アッシュは何を提案したのか?
『BANANA FISH』の原作が描かれた“当時の世相に依拠する部分”について言及する第2弾。前回は「アメリカの人工妊娠中絶問題」について言及した。
今回のテーマは「イラン・コントラ事件」である。
前回「『BANANA FISH』の作中で描かれる世界情勢は、イラン・コントラ事件を背景にしている部分もあるので、これもまた“当時の世相に依拠する部分”だが、それはまた別の機会に」と書いたが、それについての記事である。
該当箇所は、コミックス13巻。
ブランカがゴルツィネ陣営についたことを知ったアッシュは、月龍の要求に応じ、ゴルツィネに投降。財団の財務部門の主席アナリストとして、大統領首席補佐官(スマイルズ)や将軍との協議に出席する。この協議の内容について解説していきたい。

記録情報:
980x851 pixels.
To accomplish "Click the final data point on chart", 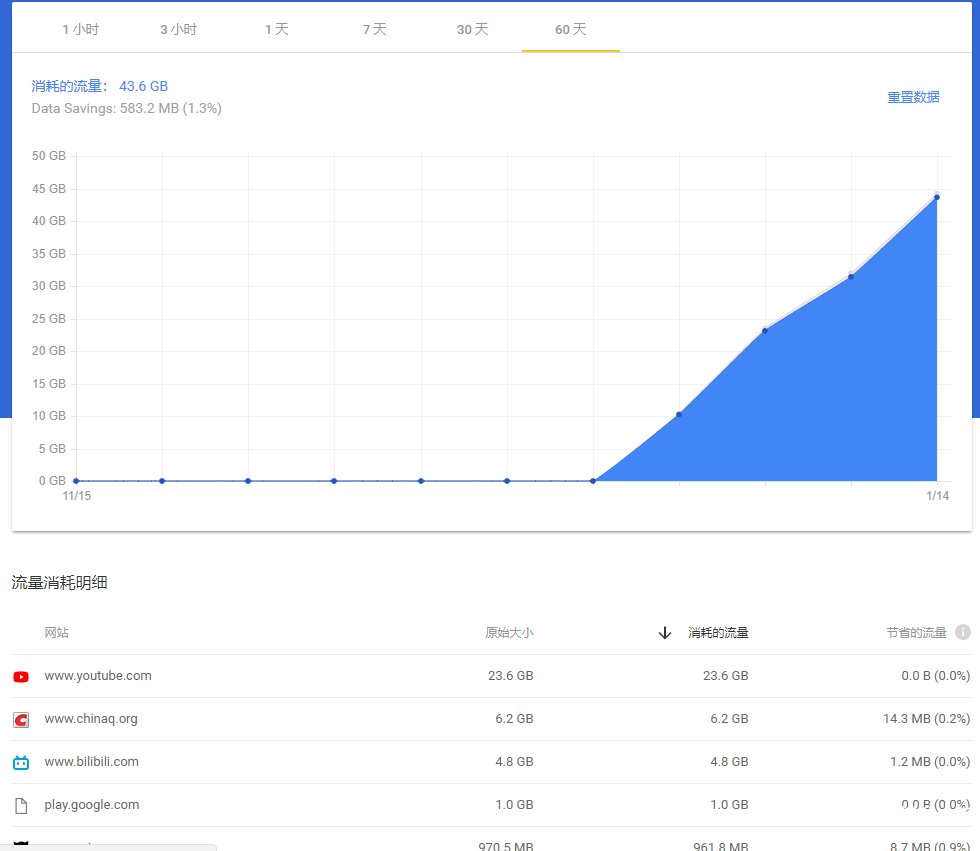I will pyautogui.click(x=937, y=197).
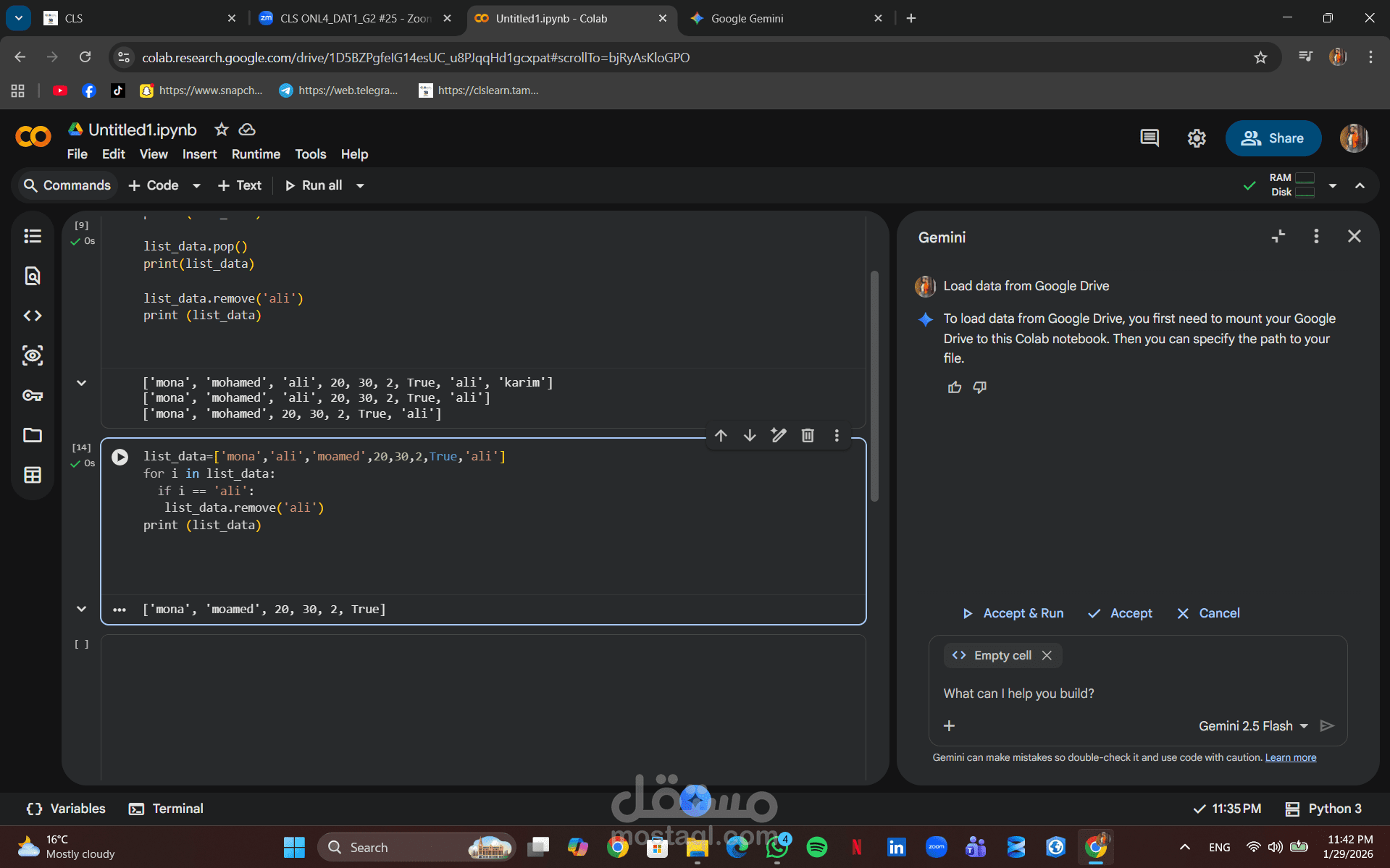Image resolution: width=1390 pixels, height=868 pixels.
Task: Give thumbs down to the Gemini response
Action: [979, 387]
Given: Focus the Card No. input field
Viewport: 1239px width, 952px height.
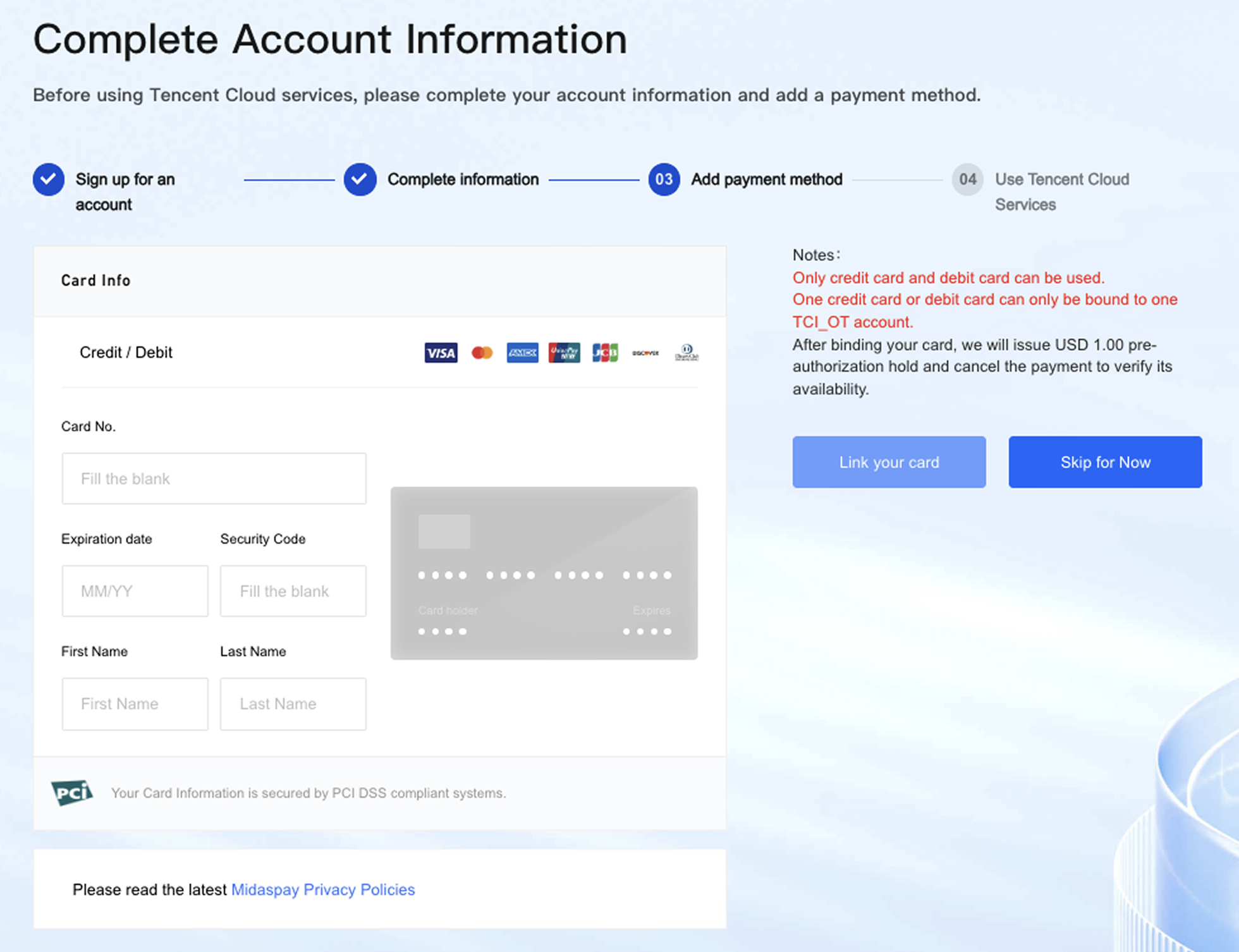Looking at the screenshot, I should 214,479.

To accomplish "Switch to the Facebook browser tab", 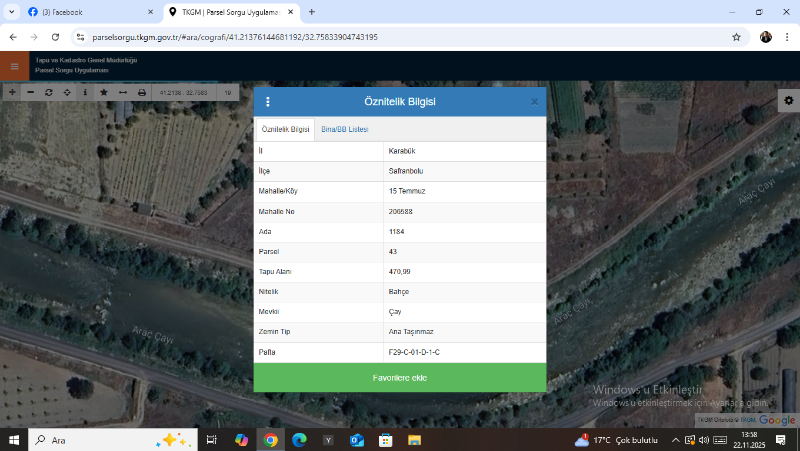I will [85, 12].
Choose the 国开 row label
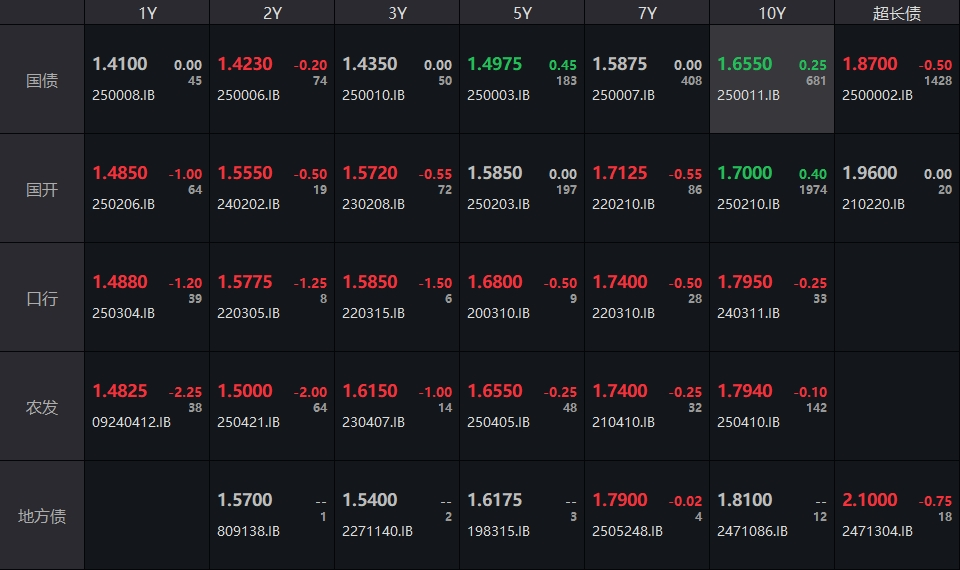Screen dimensions: 960x570 [42, 189]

課題一覧:
A: 課題文のうち、「今回のテーマは「イラン・コントラ事件」である。」を含む語句から書き始め、「容について解説していきたい。」まで進んだところで止めて、そのまま書き写してください。
B: 次の記述は課題文の内容と合っていますか?それぞれ「はい」か「いいえ」で答え、判断の決め手となる課題文の語句をそのまま引用してください。(i) この記事は、『BANANA FISH』の原作が描かれた当時の世相について扱うシリーズの第2弾である。(ii) 該当箇所はコミックス12巻である。(iii) アッシュはブランカの要求に応じてゴルツィネに投降した。
記録情報の各項目は、課題文とは関係がありません。

解答一覧:
A:
今回のテーマは「イラン・コントラ事件」である。
前回「『BANANA FISH』の作中で描かれる世界情勢は、イラン・コントラ事件を背景にしている部分もあるので、これもまた“当時の世相に依拠する部分”だが、それはまた別の機会に」と書いたが、それについての記事である。
該当箇所は、コミックス13巻。
ブランカがゴルツィネ陣営についたことを知ったアッシュは、月龍の要求に応じ、ゴルツィネに投降。財団の財務部門の主席アナリストとして、大統領首席補佐官(スマイルズ)や将軍との協議に出席する。この協議の内容について解説していきたい。

B:
(i) はい。「“当時の世相に依拠する部分”について言及する第2弾」
(ii) いいえ。「該当箇所は、コミックス13巻」
(iii) いいえ。「月龍の要求に応じ、ゴルツィネに投降」